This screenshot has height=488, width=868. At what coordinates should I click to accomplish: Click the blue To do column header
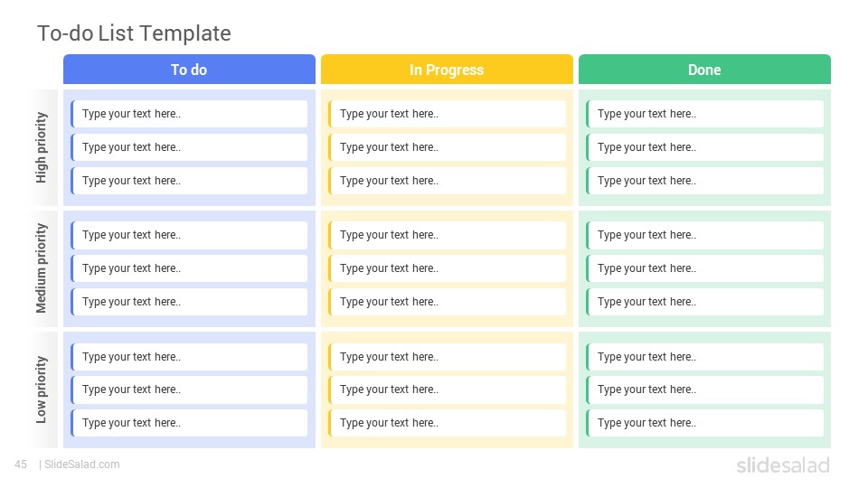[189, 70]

____

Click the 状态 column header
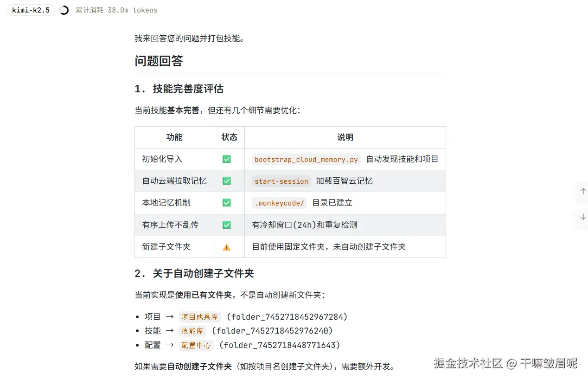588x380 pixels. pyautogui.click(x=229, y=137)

____

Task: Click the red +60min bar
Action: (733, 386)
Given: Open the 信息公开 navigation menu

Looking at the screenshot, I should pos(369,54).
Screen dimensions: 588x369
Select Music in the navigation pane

____

- Activity: A verbatim transcription is needed of the lines above, starting at the line with "Screen dimensions: 588x369" and ending at the line with "Select Music in the navigation pane", both included, and of nothing else.

- Response:
Screen dimensions: 588x369
Select Music in the navigation pane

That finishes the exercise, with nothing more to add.